*DATA TO EXAMINE*
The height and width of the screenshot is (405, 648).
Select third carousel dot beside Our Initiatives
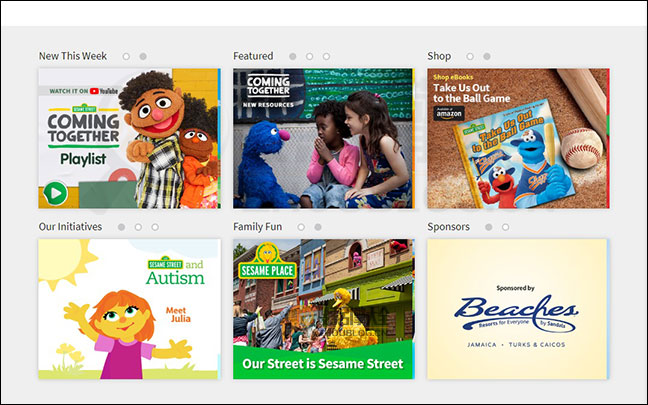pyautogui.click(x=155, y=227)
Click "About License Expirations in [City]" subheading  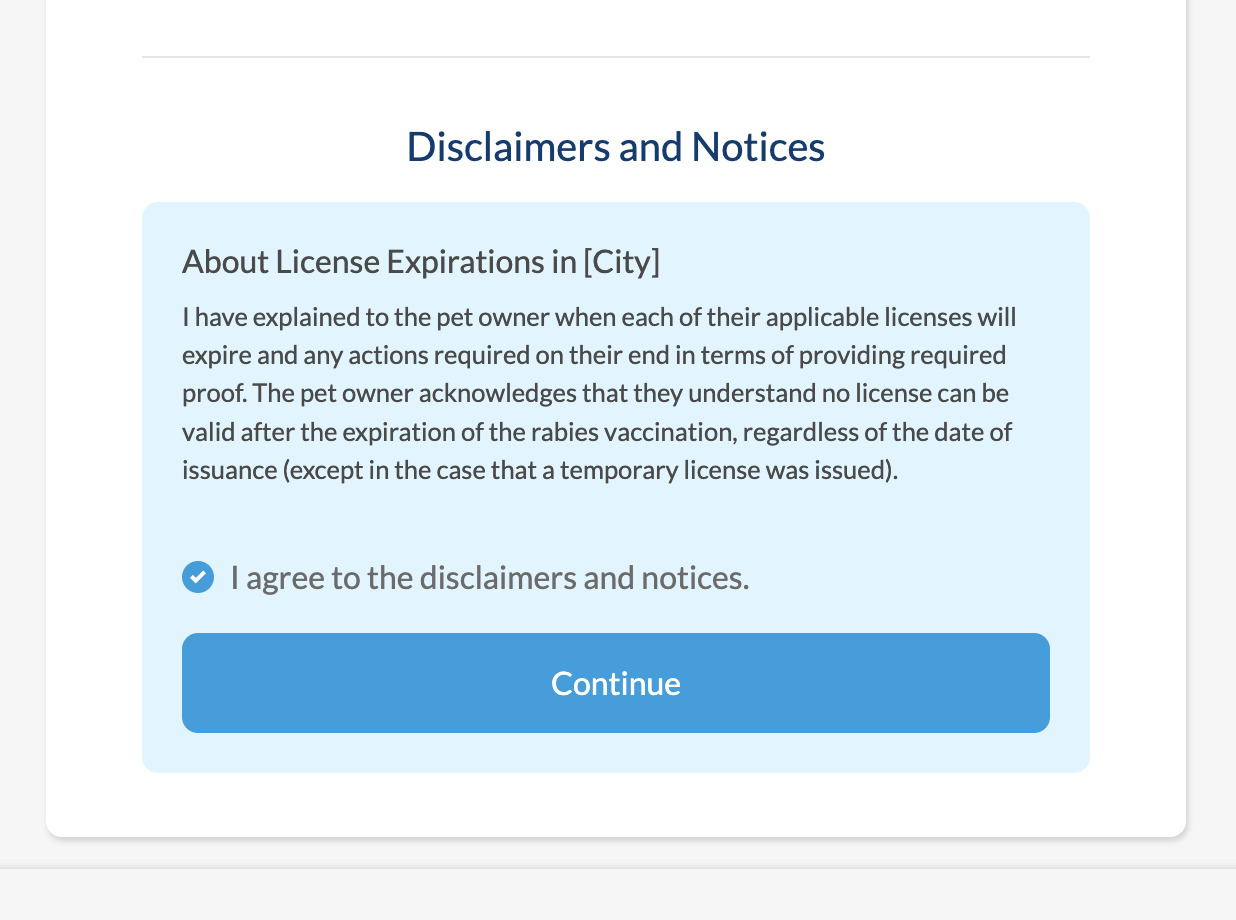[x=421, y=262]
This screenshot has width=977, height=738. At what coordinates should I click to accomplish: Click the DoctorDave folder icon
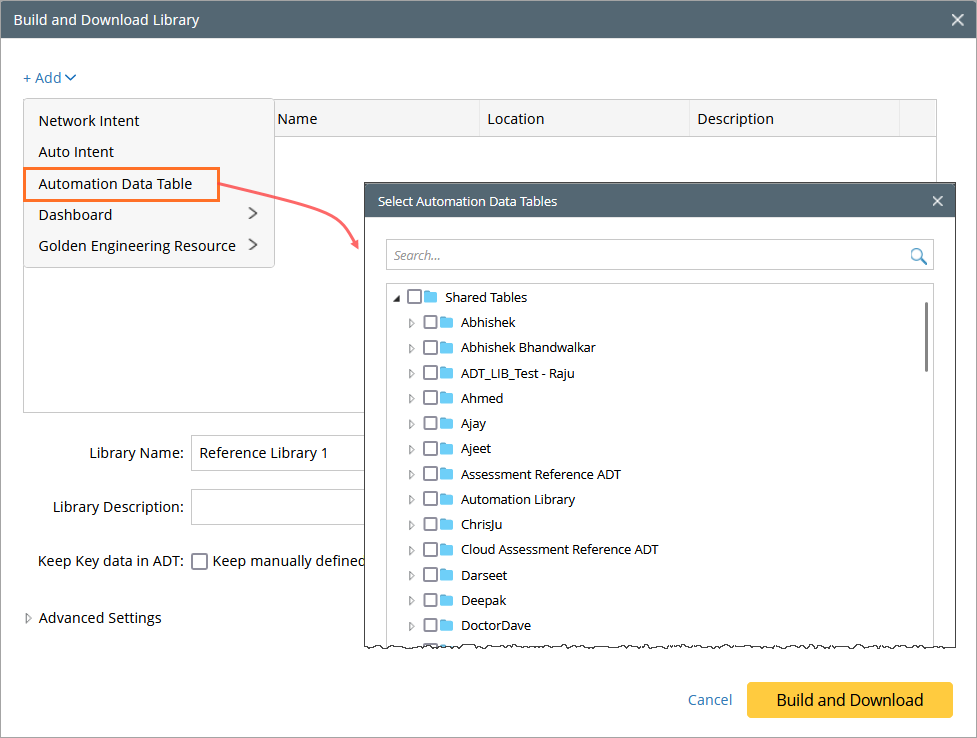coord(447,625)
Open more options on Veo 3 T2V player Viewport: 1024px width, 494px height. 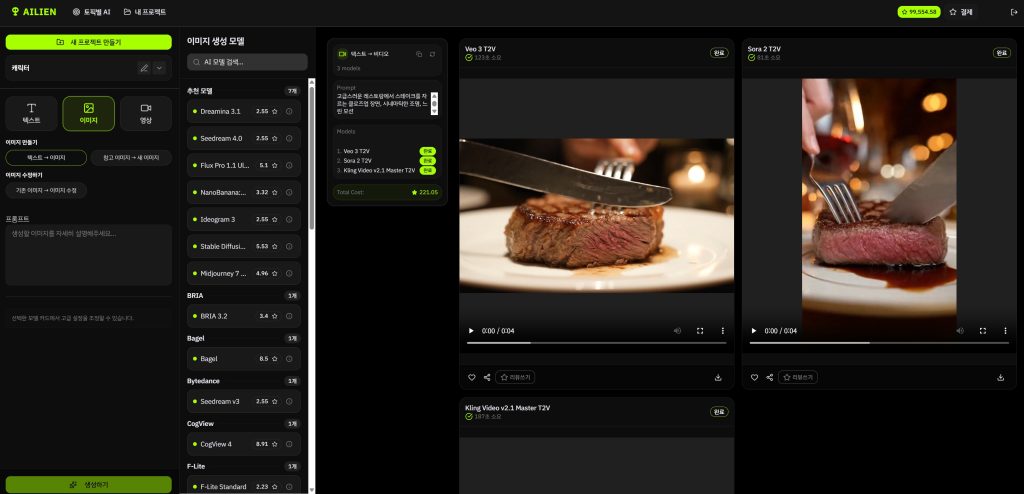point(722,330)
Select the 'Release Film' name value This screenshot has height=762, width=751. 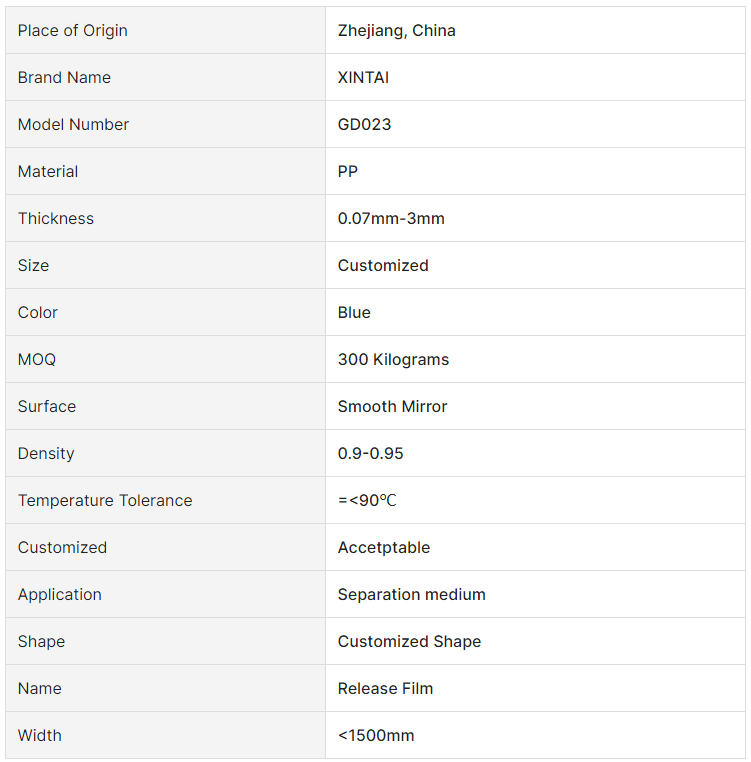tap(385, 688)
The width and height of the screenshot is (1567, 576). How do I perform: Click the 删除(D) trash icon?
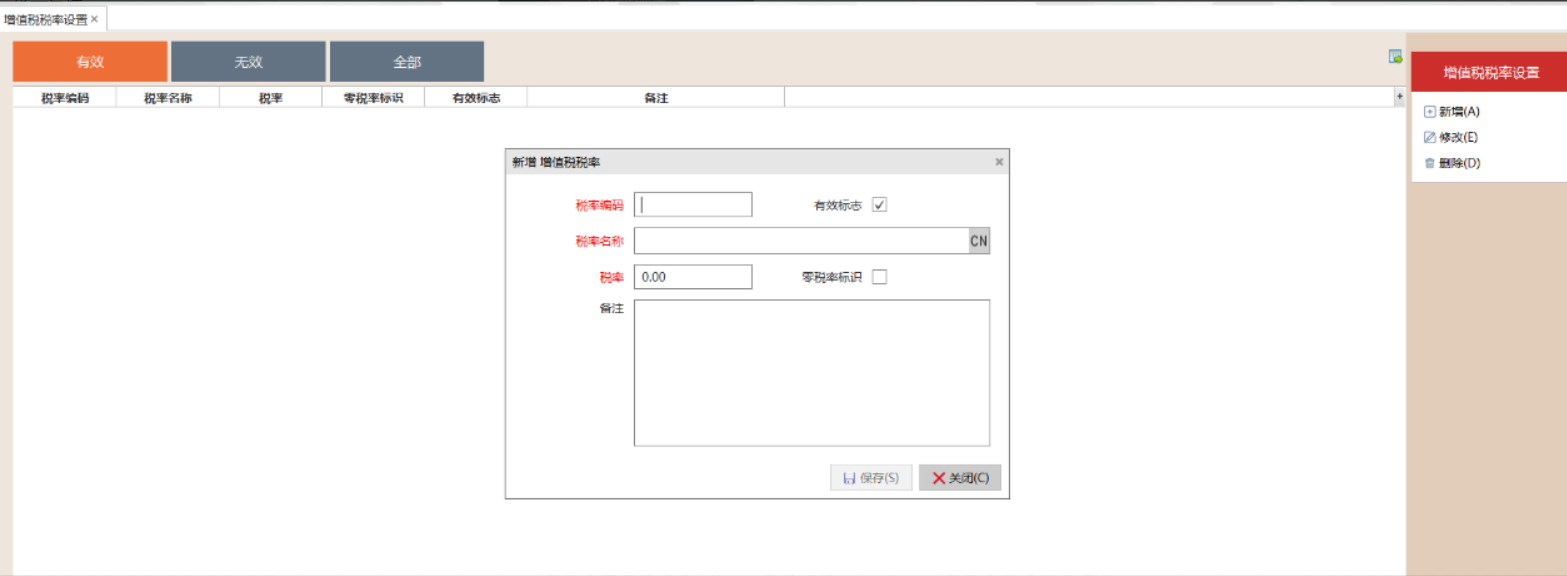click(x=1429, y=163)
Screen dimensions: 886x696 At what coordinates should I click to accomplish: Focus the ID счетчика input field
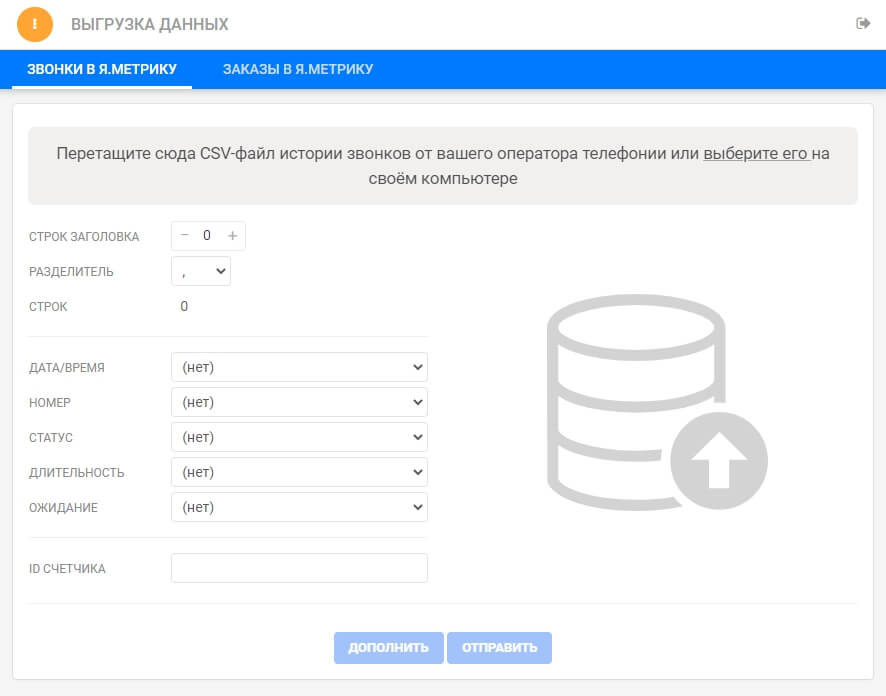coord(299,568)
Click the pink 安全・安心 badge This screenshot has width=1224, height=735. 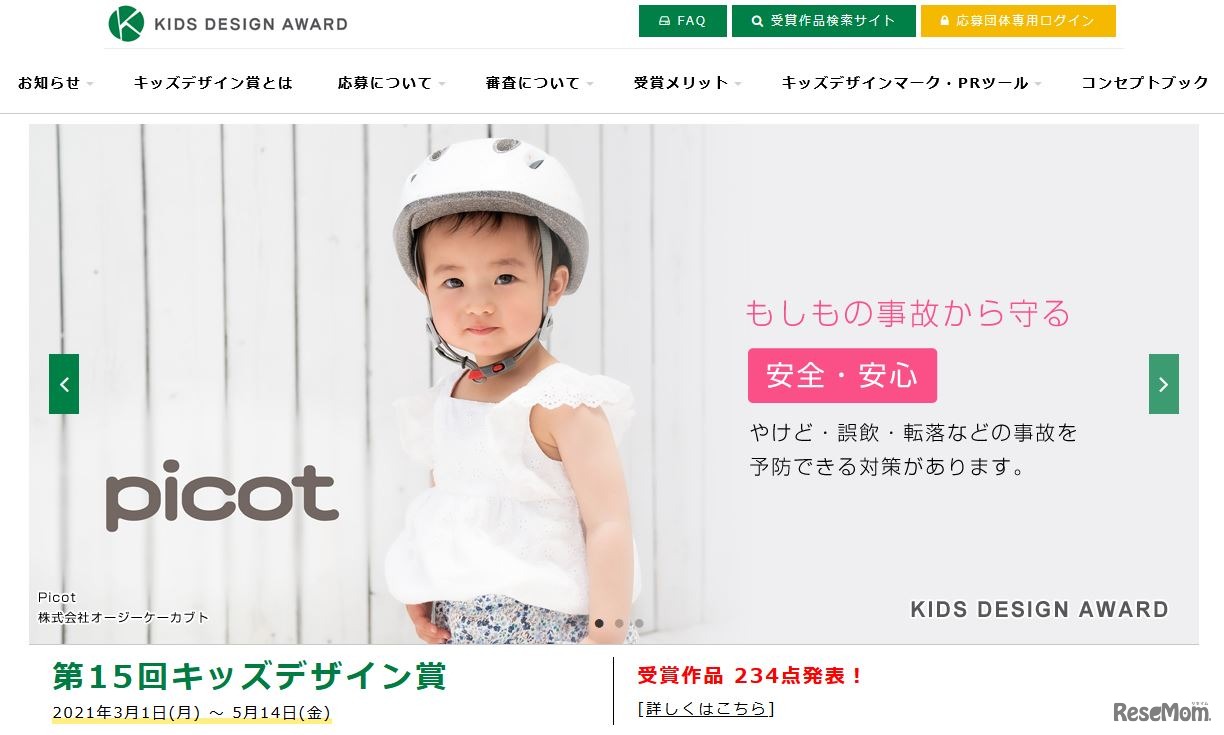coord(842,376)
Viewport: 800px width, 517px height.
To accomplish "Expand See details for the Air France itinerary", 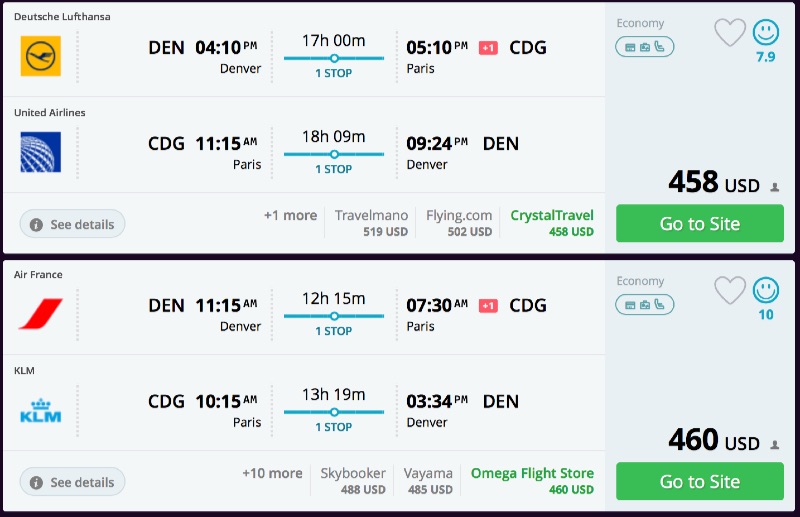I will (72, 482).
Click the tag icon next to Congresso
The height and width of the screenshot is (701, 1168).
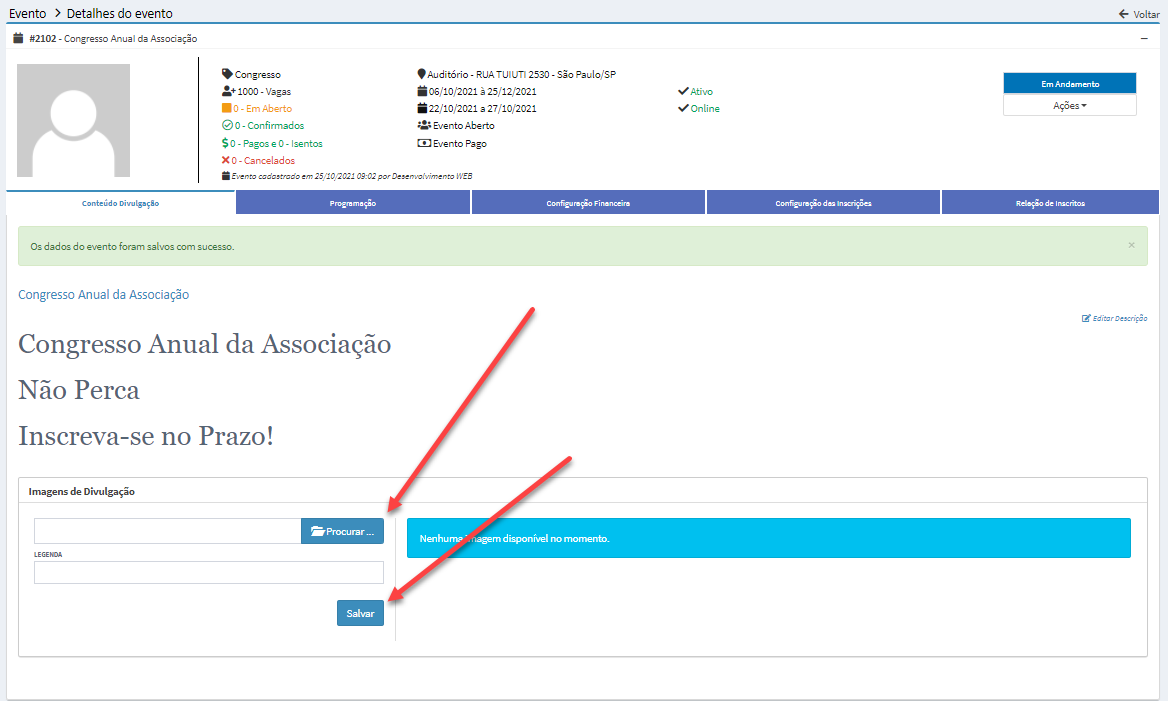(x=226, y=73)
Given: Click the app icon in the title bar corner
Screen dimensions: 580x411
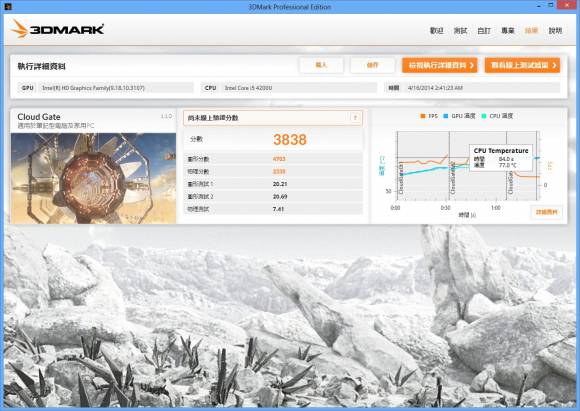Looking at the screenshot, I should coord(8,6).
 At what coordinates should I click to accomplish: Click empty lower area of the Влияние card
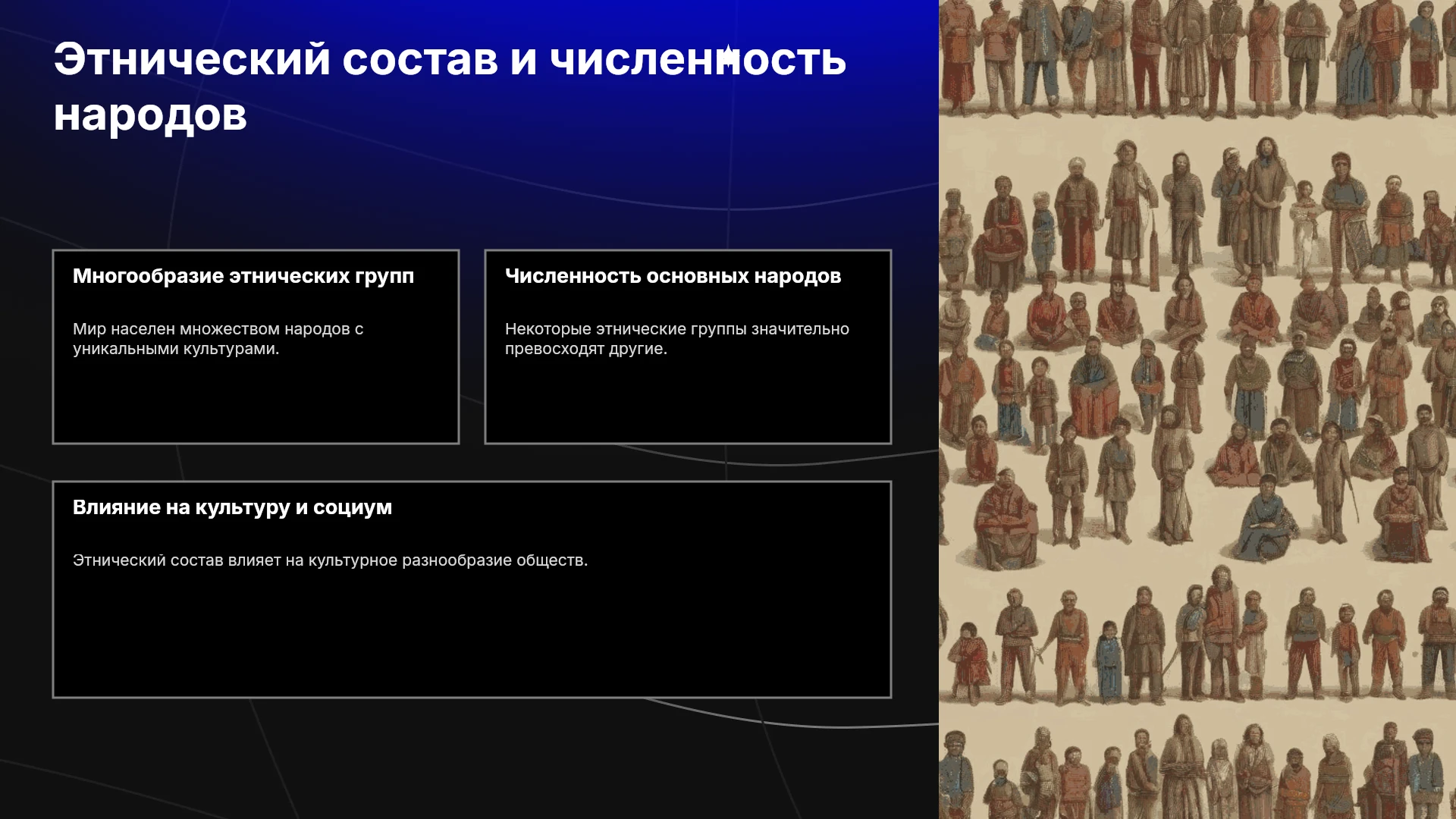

*WHAT IS REQUIRED*
Write the lines from the one containing "Given: Click the" through the end of the data above exactly as they appear, and do not carry over any picture.

*WRITTEN REPLY*
Given: Click the app icon in the title bar corner
Screen dimensions: 580x411
Looking at the screenshot, I should coord(8,6).
 At what coordinates should I click to accomplish: Click empty lower area of the Влияние card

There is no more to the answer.